Favorite Colt revolver model.

Not the Python and not the Single Action Army, though both live here, but the stately and elegant New Service is my personal favorite model of Colt Revolver. Two of the large revolvers live here, both U. S. military contract models. Would love to go on a collecting tangent and gather in New Service revolver variants in all chamberings and all barrel lengths.

All it takes is money.

This New Service Model 1909 was a stop gap for our military, rushed into service just before the eve of the introduction of the Model of 1911 .45 automatic. So the story goes, the .38 Long Colt cartridge wasn't cuttin' the mustard with troops involved in the Philippine Insurrection and keeping the peace there in the first decade of the 20th Century.

Colt was tapped to provide their New Service revolver to the armed services: primarily Army, a few for the Navy, and a smidgen for the Marines. Revolvers were marked as to branch on their butts. Army marked Model 1909s are uncommonly seen. Navy marked Model 1909s are scarce. USMC marked 1909s are rare.

This Model 1909 U. S. Army revolver was mustered out of service when it was sold as surplus from the San Antonio Arsenal in 1920. Sold along with four other Model 1909s for $5 each along with 500 rounds of Frankfort Arsenal .45 ammunition for one cent per round.

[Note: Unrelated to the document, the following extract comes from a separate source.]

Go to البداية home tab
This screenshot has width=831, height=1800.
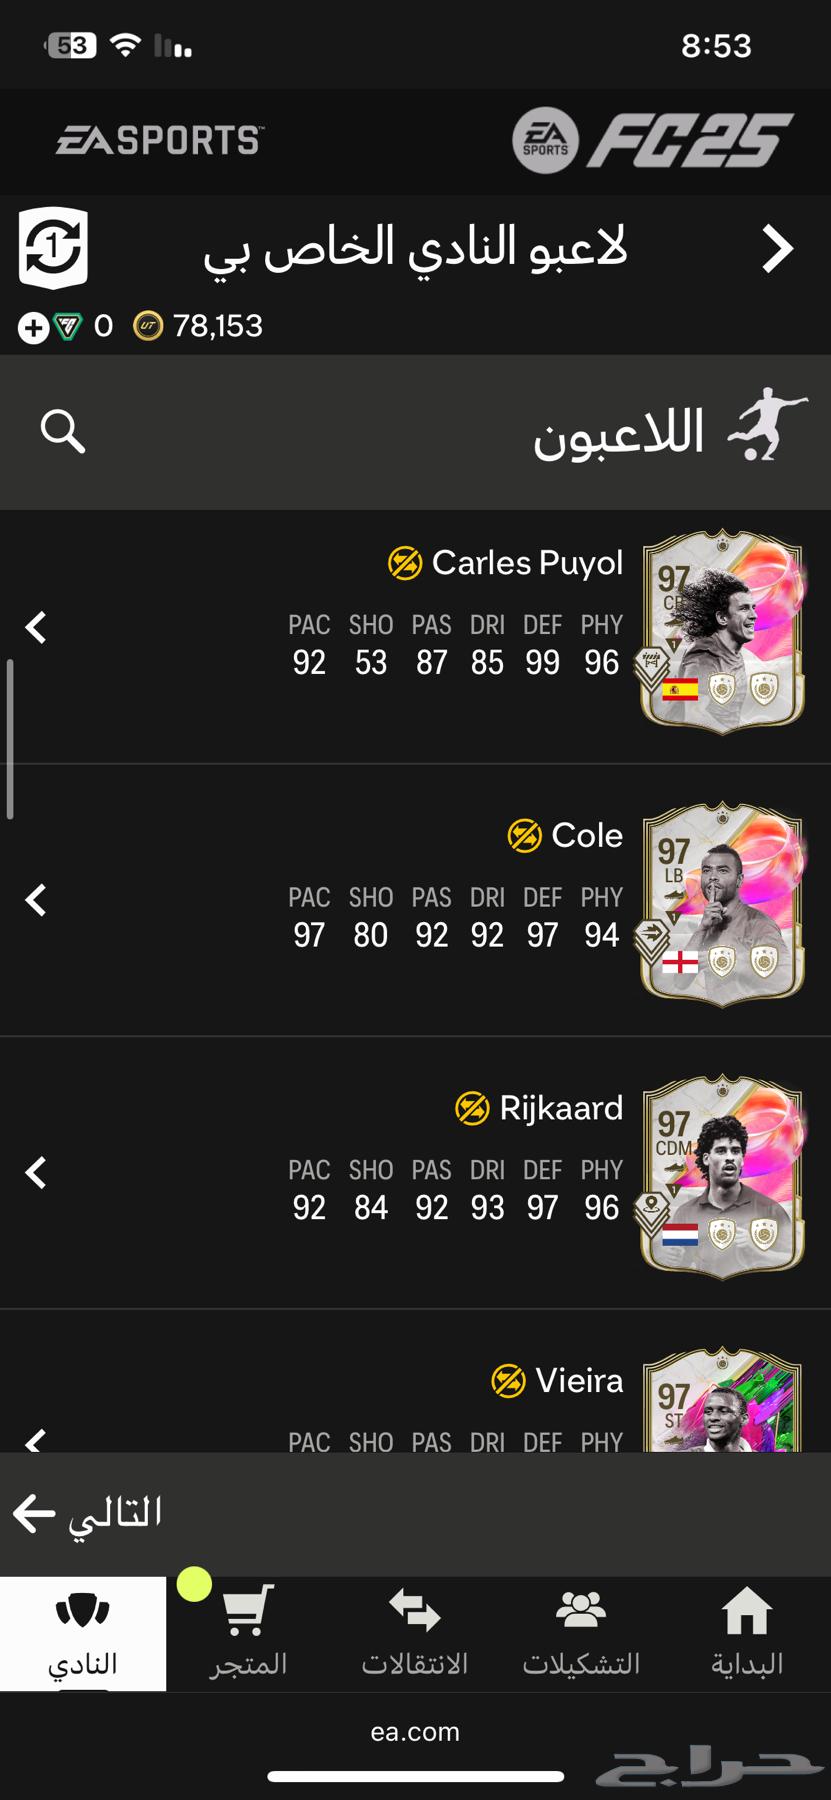pos(747,1633)
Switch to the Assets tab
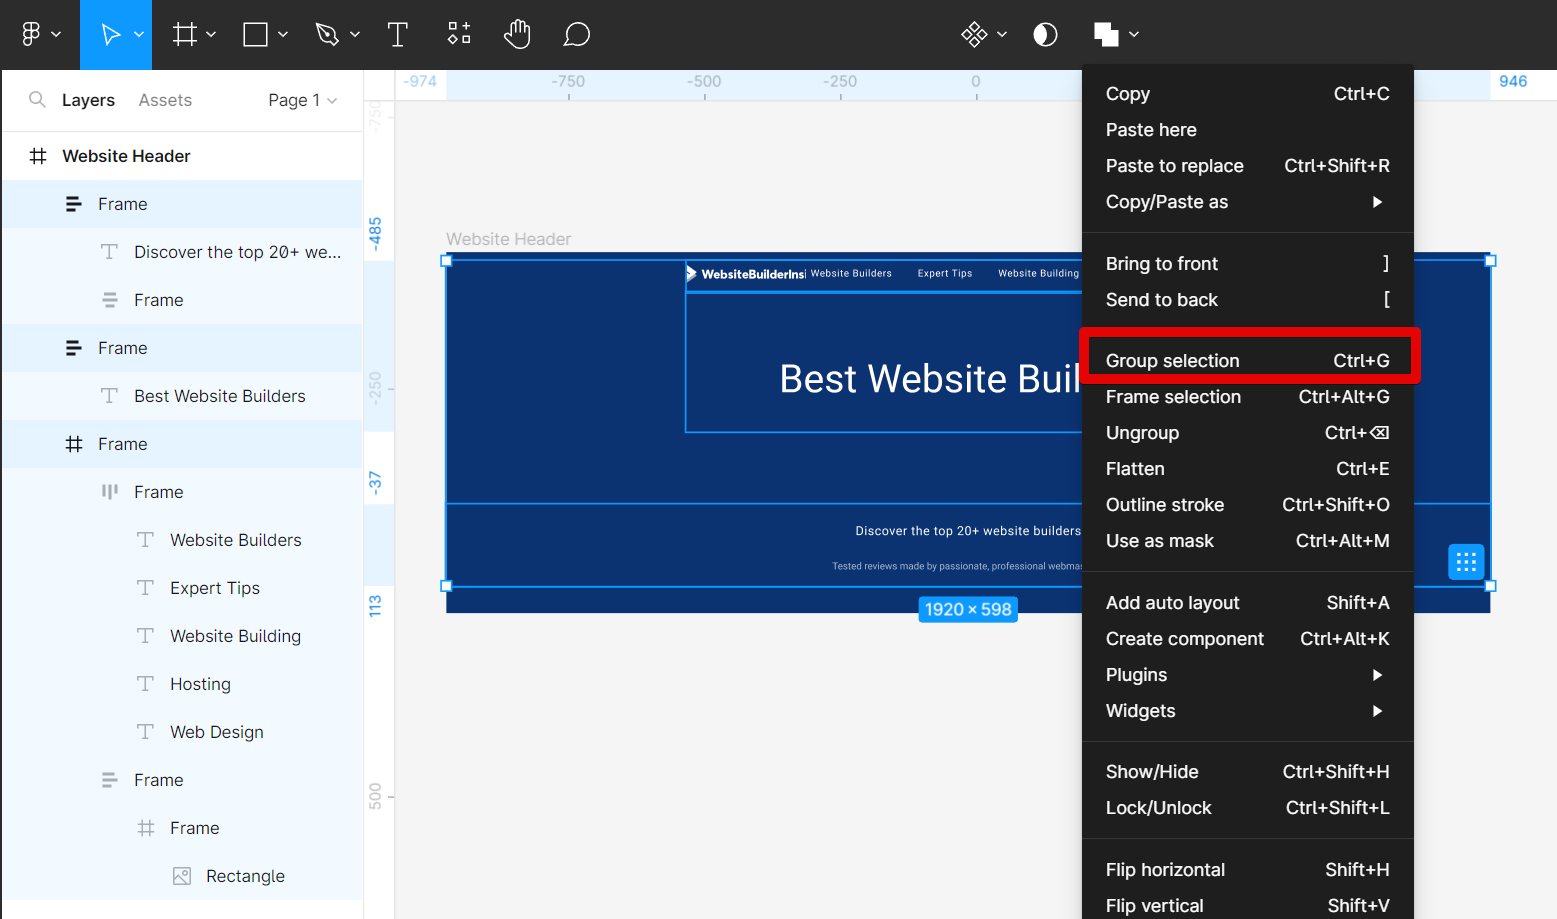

The revolver is chambered for .45 Colt and it well handles modern .45 Colt cartridge cases. For shooting quantities of ammunition I handload for it. The original Frankfort Arsenal military .45 ammunition featured a rim slightly larger in diameter and thicker than the commercial .45 Colt ammunition of the day so as to provide for more dependable simultaneous extraction.

My good ol' gun club bud's father purchased the five revolvers and the ammunition to arm the nightwatchmen at the ice cream and ice plant where he was employed as superintendent there in San Antonio. He carried one home where it became the Lawson family household defense handgun. My ol' gun club bud was 13 at the time and immediately appropriated it and as much ammunition as he could pilfer for adventures on their ranch over in Kerr County southwest of Kerrville, Texas. The revolver also made trips to a ranch the family owned west of Victoria, Mexico. All manner of game and critters fell to the revolver for the next few years: turkey, ducks, alligators, monkeys, even a deer. The revolver accompanied the family on their big vacation trip in 1926 through the western U. S. where they visited Yellowstone, the Grand Canyon, Yosemite, and other spectacular sights, the Colt traveling with them in their new 1926 Willys Knight touring car.



Fast forward some 78 years from when he was first introduced to the big Colt, he deemed me worthy to purchase it from him.

Now these Model 1909s were needed in the Philippines so most were shipped there soon after the were produced. This site indicates that 19153 pistols were shipped to Manila Ordnance Depot and 350 were shipped to Springfield Armory. The Collection - US Military Revolvers This one very likely wasn't included in the shipments destined for Manila for the typical Model 1909 quickly turned brown in the humid climate encountered there. Model 1909s are hard to find, being desired by both Colt collectors and U. S. military small arms collectors and most every Model 1909 found shows little remaining of the outstanding high polish blue finish having turned to a brown patina. Even those 1909s are sought after.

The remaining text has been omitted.